_Your task_
Please take the lines from the one holding "27 (111, 497)" through the one holding "Contact (510, 1209)" in the data below and copy them exactly.

[Saved data entries]

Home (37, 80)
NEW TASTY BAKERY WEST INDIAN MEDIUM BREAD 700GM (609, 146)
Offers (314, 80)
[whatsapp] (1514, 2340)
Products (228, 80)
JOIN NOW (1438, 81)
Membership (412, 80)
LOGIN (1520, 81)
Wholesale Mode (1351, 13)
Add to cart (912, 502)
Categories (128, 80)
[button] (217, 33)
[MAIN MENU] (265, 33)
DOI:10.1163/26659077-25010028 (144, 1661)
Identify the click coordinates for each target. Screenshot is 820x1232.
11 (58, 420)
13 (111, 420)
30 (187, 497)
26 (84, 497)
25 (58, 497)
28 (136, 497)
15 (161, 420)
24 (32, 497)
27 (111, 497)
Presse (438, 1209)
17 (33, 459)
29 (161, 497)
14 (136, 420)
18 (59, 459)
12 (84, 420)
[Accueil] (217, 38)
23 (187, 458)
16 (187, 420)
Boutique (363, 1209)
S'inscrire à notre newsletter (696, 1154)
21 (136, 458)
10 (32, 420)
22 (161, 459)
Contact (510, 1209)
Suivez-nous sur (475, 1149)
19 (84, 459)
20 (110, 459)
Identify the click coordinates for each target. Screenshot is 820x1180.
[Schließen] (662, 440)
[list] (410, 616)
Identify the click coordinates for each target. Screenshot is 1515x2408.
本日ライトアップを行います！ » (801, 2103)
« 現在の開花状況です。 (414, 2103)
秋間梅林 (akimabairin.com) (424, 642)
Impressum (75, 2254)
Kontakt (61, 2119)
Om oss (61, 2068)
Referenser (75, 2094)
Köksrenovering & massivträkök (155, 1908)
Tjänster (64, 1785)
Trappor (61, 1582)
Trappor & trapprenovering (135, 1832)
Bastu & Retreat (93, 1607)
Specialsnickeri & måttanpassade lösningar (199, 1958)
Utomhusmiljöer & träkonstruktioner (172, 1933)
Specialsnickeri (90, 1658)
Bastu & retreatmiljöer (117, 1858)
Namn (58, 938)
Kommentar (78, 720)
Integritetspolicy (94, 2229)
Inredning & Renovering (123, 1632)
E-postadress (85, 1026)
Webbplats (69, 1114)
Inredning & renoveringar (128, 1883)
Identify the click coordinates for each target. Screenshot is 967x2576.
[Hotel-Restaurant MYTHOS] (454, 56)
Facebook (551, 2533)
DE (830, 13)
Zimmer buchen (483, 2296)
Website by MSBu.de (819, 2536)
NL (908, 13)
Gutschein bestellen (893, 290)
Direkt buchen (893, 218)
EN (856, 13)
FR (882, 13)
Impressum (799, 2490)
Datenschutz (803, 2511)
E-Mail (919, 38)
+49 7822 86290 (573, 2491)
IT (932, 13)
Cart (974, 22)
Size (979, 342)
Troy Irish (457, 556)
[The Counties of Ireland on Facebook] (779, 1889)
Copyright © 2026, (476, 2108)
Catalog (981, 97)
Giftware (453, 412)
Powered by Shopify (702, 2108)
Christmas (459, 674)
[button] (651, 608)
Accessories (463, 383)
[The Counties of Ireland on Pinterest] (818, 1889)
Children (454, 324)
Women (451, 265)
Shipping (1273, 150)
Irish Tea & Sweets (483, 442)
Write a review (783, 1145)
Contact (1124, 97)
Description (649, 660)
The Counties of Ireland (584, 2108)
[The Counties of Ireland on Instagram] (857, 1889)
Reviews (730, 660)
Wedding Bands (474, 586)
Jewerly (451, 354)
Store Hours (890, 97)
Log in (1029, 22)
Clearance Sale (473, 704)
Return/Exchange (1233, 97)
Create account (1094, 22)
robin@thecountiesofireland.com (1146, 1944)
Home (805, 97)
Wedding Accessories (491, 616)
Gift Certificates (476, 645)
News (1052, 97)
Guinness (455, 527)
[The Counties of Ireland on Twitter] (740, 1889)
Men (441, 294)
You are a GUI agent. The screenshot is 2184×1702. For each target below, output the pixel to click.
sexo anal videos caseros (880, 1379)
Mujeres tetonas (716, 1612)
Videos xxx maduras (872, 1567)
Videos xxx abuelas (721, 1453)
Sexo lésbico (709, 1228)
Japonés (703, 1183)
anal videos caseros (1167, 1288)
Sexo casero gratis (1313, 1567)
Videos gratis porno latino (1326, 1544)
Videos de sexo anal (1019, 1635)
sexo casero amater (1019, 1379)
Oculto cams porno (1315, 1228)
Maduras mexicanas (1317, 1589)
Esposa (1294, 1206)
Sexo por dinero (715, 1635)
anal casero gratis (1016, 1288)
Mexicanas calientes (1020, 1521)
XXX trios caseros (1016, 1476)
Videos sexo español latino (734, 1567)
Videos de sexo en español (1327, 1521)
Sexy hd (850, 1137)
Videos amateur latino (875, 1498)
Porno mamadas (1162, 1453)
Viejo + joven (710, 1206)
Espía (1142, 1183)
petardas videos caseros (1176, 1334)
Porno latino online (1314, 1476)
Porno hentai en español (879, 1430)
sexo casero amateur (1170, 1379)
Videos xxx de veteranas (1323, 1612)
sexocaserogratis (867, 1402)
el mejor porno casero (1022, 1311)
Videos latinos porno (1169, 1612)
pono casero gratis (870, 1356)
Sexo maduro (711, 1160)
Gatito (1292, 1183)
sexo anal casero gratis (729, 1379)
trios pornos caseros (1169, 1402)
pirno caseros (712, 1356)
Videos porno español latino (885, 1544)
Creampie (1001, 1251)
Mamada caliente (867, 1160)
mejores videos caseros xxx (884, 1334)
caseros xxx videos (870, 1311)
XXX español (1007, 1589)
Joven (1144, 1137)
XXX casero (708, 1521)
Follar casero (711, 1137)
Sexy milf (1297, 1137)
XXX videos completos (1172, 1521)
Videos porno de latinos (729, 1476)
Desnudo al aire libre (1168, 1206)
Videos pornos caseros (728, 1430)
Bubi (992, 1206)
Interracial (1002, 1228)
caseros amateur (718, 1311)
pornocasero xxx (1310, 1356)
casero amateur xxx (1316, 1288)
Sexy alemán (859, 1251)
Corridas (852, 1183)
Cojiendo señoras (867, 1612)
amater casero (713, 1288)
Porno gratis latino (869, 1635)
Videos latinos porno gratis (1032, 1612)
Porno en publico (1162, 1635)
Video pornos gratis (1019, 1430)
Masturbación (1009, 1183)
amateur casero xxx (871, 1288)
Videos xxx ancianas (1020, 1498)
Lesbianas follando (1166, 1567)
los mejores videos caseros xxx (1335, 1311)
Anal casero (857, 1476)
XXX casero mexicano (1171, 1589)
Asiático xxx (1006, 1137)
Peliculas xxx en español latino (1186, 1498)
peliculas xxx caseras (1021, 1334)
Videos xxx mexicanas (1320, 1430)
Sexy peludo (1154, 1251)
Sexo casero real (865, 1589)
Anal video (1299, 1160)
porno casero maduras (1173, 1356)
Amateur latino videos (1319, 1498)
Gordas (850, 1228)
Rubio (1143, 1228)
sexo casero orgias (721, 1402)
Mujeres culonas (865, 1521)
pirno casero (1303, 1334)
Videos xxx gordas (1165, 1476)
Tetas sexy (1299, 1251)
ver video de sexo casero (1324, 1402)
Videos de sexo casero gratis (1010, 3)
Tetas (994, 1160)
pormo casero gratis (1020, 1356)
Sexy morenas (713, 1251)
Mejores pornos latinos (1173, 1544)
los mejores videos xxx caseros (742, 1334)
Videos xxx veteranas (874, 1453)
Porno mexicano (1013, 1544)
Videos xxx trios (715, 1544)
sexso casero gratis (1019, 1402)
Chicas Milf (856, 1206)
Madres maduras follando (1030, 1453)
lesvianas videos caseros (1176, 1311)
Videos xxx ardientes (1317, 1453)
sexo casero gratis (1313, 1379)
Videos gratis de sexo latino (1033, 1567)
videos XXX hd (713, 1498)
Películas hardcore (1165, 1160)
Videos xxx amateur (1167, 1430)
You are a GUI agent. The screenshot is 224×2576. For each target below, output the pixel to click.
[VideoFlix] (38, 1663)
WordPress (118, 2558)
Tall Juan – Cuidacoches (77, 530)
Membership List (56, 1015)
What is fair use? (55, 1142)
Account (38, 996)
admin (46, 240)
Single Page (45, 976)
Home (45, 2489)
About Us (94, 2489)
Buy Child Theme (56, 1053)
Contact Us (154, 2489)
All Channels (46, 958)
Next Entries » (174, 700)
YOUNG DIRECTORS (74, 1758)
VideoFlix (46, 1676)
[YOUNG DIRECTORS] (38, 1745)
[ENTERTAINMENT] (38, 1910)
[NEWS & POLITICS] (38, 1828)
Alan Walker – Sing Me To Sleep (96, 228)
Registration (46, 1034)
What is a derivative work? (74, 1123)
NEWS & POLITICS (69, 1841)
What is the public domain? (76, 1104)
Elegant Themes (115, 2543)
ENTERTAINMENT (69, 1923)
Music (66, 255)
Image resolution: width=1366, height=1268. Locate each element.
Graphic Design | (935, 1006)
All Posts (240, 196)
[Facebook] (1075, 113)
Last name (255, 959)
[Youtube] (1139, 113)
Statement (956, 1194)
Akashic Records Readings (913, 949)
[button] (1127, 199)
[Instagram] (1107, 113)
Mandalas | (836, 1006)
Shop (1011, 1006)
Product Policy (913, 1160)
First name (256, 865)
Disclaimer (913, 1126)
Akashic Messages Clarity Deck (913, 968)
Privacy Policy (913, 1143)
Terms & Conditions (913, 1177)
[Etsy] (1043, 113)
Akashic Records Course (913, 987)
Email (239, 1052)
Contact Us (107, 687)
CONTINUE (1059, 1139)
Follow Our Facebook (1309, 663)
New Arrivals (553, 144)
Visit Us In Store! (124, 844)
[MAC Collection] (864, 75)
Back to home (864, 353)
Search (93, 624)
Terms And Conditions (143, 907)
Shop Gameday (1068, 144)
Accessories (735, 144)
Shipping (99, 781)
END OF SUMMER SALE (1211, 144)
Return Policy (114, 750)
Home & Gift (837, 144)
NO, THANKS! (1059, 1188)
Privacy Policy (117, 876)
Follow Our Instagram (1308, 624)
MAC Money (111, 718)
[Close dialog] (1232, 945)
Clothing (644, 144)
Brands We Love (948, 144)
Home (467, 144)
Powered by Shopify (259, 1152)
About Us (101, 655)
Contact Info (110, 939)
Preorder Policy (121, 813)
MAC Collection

_Task response_
27 (111, 497)
Presse (438, 1209)
17 (33, 459)
29 (161, 497)
14 (136, 420)
18 (59, 459)
12 (84, 420)
[Accueil] (217, 38)
23 (187, 458)
16 (187, 420)
Boutique (363, 1209)
S'inscrire à notre newsletter (696, 1154)
21 (136, 458)
10 (32, 420)
22 (161, 459)
Contact (510, 1209)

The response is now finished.